4 min read
Following recent teases, apparel brand Adidas announced today that it has purchased a Bored Ape Yacht Club NFT and is collaborating with Bored Ape creators Yuga Labs and others in the space to enter the metaverse—an emerging vision of a future internet in which users interact in shared 3D worlds with their owned NFT collectibles.
Adidas shared a look at its Ape NFT on Twitter, complete with Adidas-themed apparel overlaid on top, and also posted a trailer teasing the alliance. In addition to the Bored Ape Yacht Club, Adidas is teaming up with notable NFT collector Gmoney, as well as Punks Comic, an unofficial Ethereum NFT derivative project inspired by the popular CryptoPunks.
The trailer shows 3D avatars inspired by Gmoney, a Punks Comic original character, and Adidas’ new Bored Ape character dropping into a world with a glowing Adidas logo on it, all while the classic Louis Armstrong song “What a Wonderful World” plays.
Adidas purchased Bored Ape Yacht Club NFT #8774 and will turn it into a metaverse character named Indigo Herz. According to public Ethereum blockchain data via marketplace OpenSea, the NFT was purchased in September for 46 ETH, or just over $156,000 at the time.
On a Twitter Spaces conversation alongside the launch, representatives for the various parties described the collaboration. An Adidas representative said that it was five months in the making, while the Punks Comic team said that the next NFT issue of the comic—which will release next week—will feature the character.
The Bored Ape Yacht Club is one of the most popular NFT projects, spanning 10,000 unique, illustrated avatars that have sold for as much as millions of dollars apiece on the secondary market. All told, the project has generated more than $1.3 billion in combined secondary trading volume across all collections since launching in April, per data from CryptoSlam.
Celebrities such as Jimmy Fallon, Post Malone, and Steph Curry use them on social media, while music producer Timbaland and record label Universal Music Group are separately creating metaverse music groups based on their respective owned Bored Ape avatars.
An NFT acts like a deed of ownership for a digital item, and can represent profile pictures like Bored Apes, as well as other artwork, video files, and more. Bored Ape owners own commercialization rights to their respective avatars, letting them create and sell derivative projects, physical goods, and more. In this case, however, Adidas has partnered with the actual Bored Ape Yacht Club brand in addition to buying and using its own avatar.
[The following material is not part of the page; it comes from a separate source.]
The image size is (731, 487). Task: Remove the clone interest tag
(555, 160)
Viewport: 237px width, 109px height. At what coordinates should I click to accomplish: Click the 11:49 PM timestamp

The metaverse refers to the future vision of the internet, in which users are expected to interact in immersive 3D worlds using avatars. User-owned NFT assets like profile pictures are designed to become a key building block as the metaverse takes shape.
Adidas also recently revealed a collaboration with the upcoming Ethereum-based metaverse game, The Sandbox. Mathieu Nouzareth, a board member of The Sandbox, confirmed the Adidas alliance at yesterday’s DCentral Miami conference, but did not provide specifics on the planned activation.
On today’s Spaces chat, Erika Decker Wykes-Sneyd—Vice President Global Marketing Communications for Adidas Originals—spoke to the challenge of bringing a traditional company into the decentralized world.
“The calls that we have quite often have lots and lots of lawyers on them,” she said, “because it really is fundamentally a massive mindset shift for the way companies run organizations.”